Analyse taxonomique et fonctionnelle par spectrométrie de masse en tandem : de l'isolat aux microbiotes complexes - INRAE - Institut national de recherche pour l’agriculture, l’alimentation et l’environnement Accéder directement au contenu
Communication Dans Un Congrès Année : 2021

Analyse taxonomique et fonctionnelle par spectrométrie de masse en tandem : de l'isolat aux microbiotes complexes

Résumé

L’identification par spectrométrie MALDI-TOF des microorganismes isolés a changé le diagnostic clinique en quelques années. Aujourd’hui, de nouvelles méthodes plus raffinées, telle que la spectrométrie de masse en tandem appliquée aux protéines et peptides, permettent d’être encore plus spécifique pour discriminer des sous-espèces, voire des souches, et pour enregistrer encore plus d’information sur chaque échantillon.
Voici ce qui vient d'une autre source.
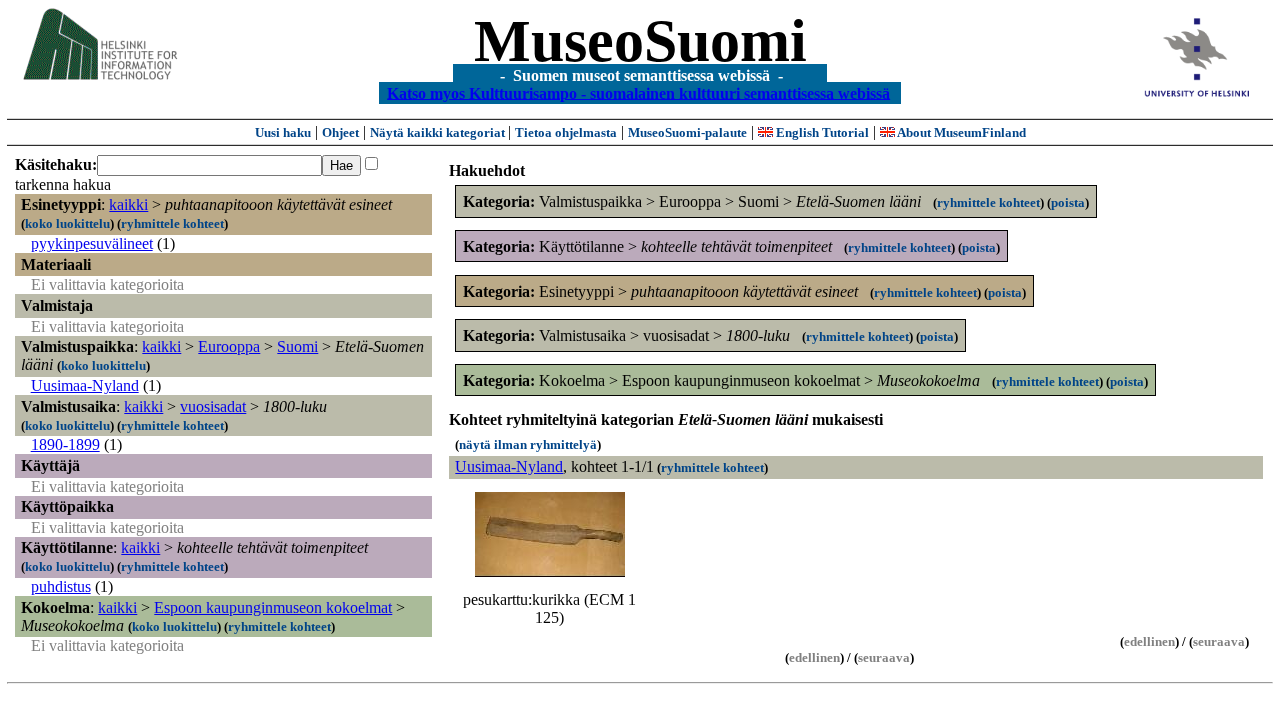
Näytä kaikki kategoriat (439, 132)
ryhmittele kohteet (172, 223)
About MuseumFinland (960, 132)
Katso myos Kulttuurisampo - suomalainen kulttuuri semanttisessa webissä (638, 92)
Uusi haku (283, 132)
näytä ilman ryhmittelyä (528, 444)
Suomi (297, 346)
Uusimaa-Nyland (85, 385)
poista (1068, 202)
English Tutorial (821, 132)
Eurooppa (229, 346)
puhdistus (61, 586)
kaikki (128, 204)
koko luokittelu (67, 223)
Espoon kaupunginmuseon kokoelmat (273, 607)
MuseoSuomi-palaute (687, 132)
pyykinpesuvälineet (92, 243)
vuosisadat (213, 406)
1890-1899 (65, 444)
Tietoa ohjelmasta (566, 132)
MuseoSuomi (640, 41)
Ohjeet (340, 132)
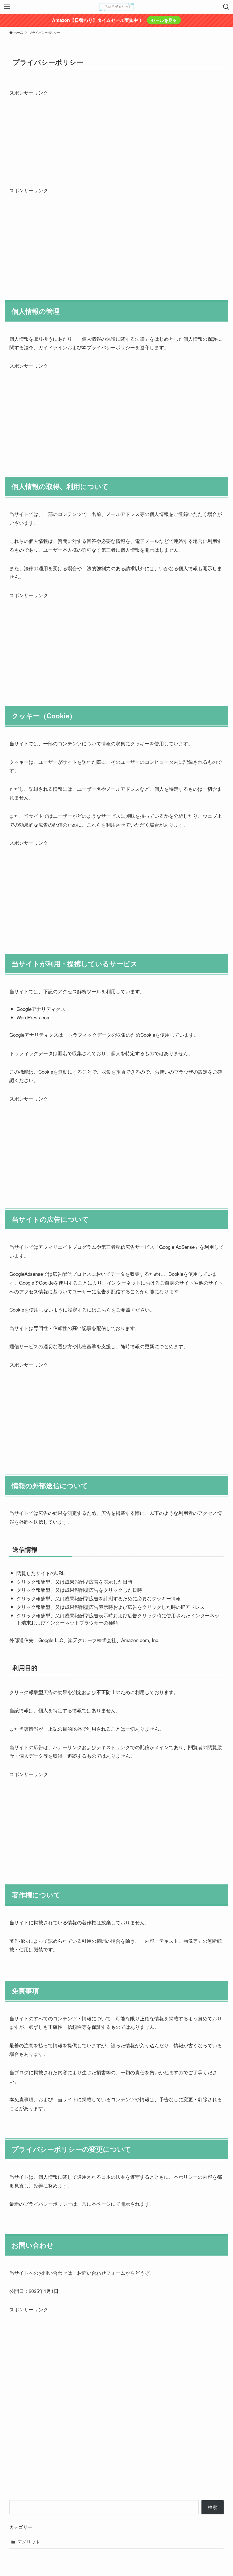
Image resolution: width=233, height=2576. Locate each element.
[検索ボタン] (226, 7)
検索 (212, 2507)
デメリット (28, 2542)
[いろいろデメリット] (116, 7)
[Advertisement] (116, 136)
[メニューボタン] (7, 7)
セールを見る (164, 20)
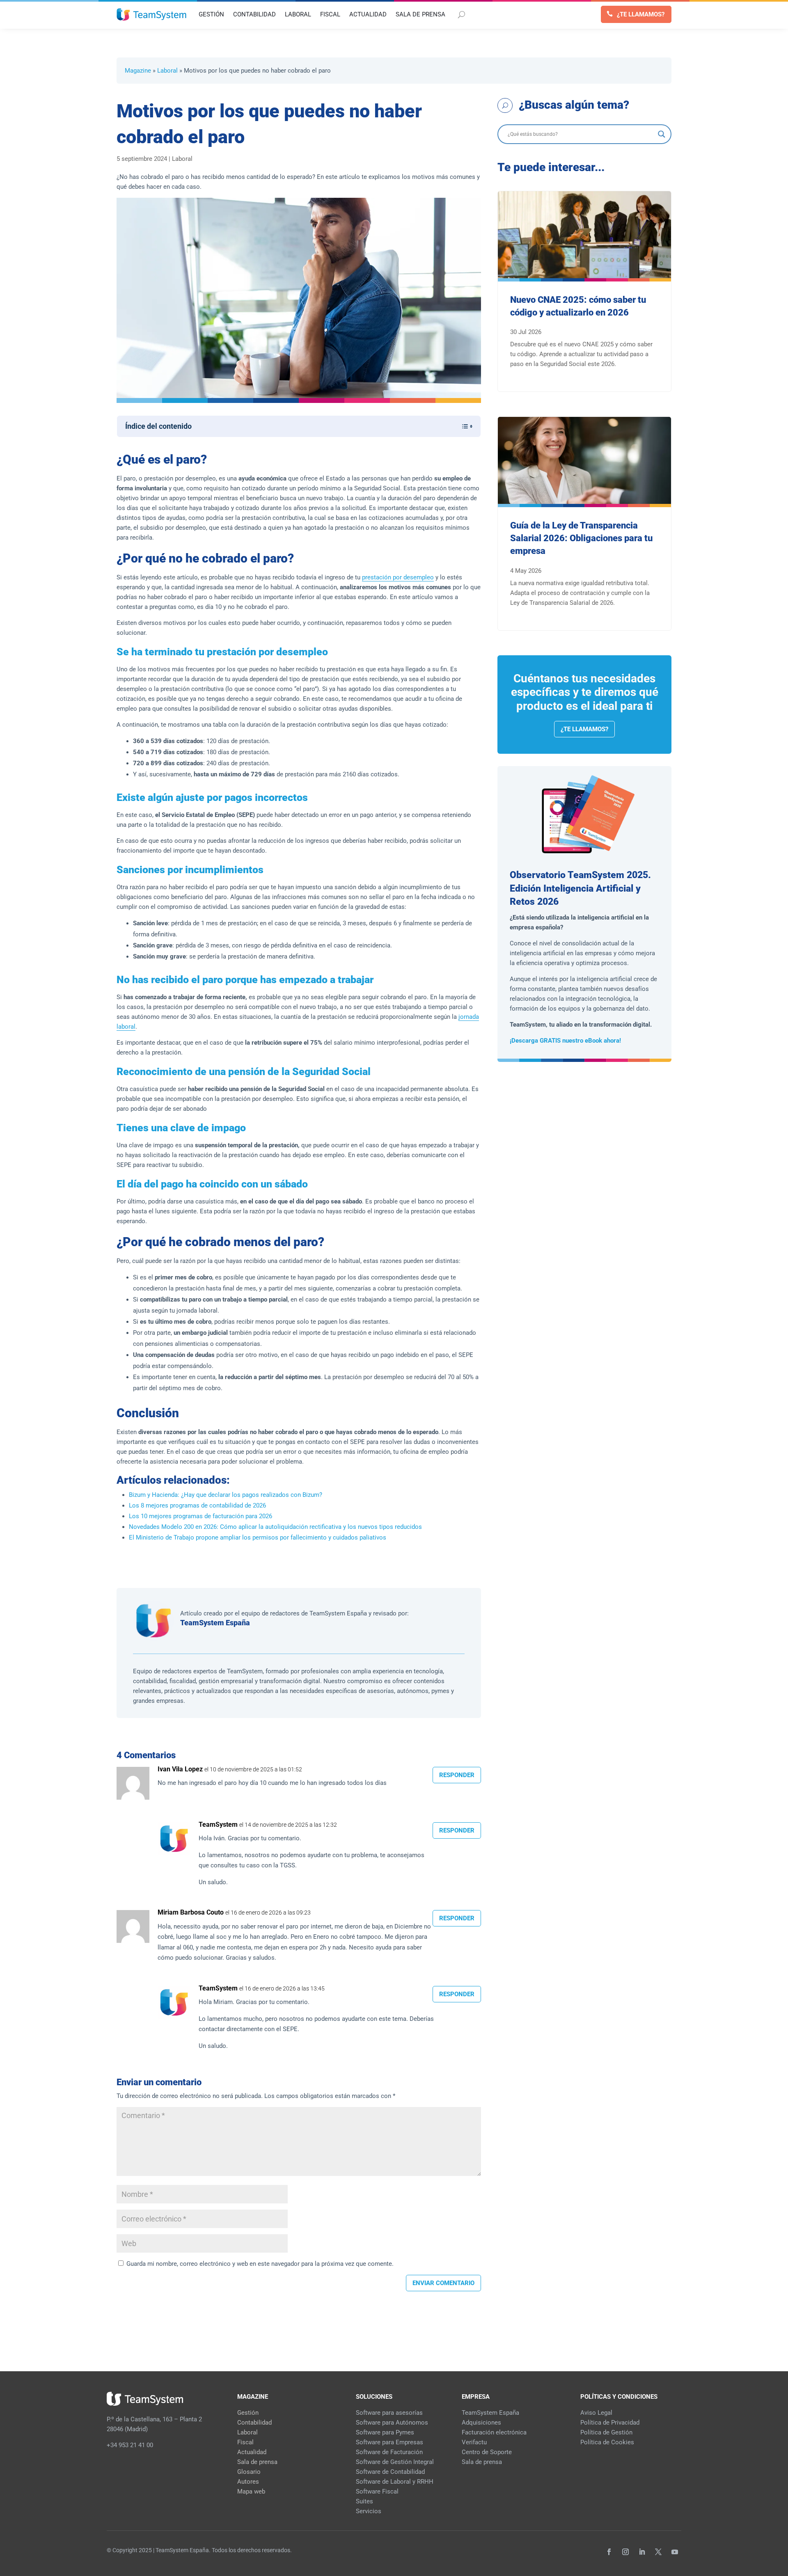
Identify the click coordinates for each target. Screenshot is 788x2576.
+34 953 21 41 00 (130, 2445)
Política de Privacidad (609, 2422)
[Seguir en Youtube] (674, 2551)
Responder (456, 1775)
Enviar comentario (443, 2283)
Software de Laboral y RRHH (394, 2481)
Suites (364, 2501)
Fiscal (245, 2442)
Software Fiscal (377, 2491)
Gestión (248, 2412)
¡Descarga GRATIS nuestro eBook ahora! (565, 1040)
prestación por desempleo (398, 577)
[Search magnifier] (661, 134)
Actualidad (251, 2452)
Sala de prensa (257, 2462)
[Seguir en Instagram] (625, 2551)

Le « protéotypage » de tout type de pathogène est désormais possible, même ceux non encore répertoriés dans les bases de données [1,2]. Des échantillons de plus en plus complexes, tels que des microbiotes comportant plusieurs centaines de microorganismes peuvent être analysés de façon exhaustive et ultra-rapidement. L’analyse métaprotéomique permet dans ce cas d’identifier et quantifier des dizaines de milliers de protéines, d’en déduire quels microorganismes sont présents dans l’échantillon, d’établir précisément leurs parts relatives en terme de biomasse, et d’obtenir des informations fonctionnelles telles que par exemple leurs résistomes [3]. Plusieurs exemples acquis avec notre parc instrumental et analysés avec notre pipeline informatique seront commentés. Ces nouvelles perspectives ouvrent un grand éventail de nouveaux diagnostics pour le laboratoire clinique [4]. Références: 1- Hayoun K, Gaillard JC, Pible O, Alpha-Bazin B, Armengaud J. 2020. High-throughput proteotyping of bacterial isolates by double barrel chromatography-tandem mass spectrometry based on microplate paramagnetic beads and phylopeptidomics. J. Proteomics 226:103887. 2- Hayoun K, Gouveia D, Grenga L, Pible O, Armengaud J, Alpha-Bazin B. 2019. Evaluation of sample preparation methods for fast proteotyping of microorganisms by tandem mass spectrometry. Frontiers in Microbiol 10:1985. 3- Pible O, Allain F, Jouffret V, Culotta K, Miotello G, Armengaud J (2020) Estimating relative biomasses of organisms in microbiota using “phylopeptidomics”. Microbiome 8:30. 4- Grenga L, Pible O, Armengaud J (2019) Pathogen proteotyping: A rapidly developing application of mass spectrometry to address clinical concerns. Clinical Mass Spectrometry 14:9-17.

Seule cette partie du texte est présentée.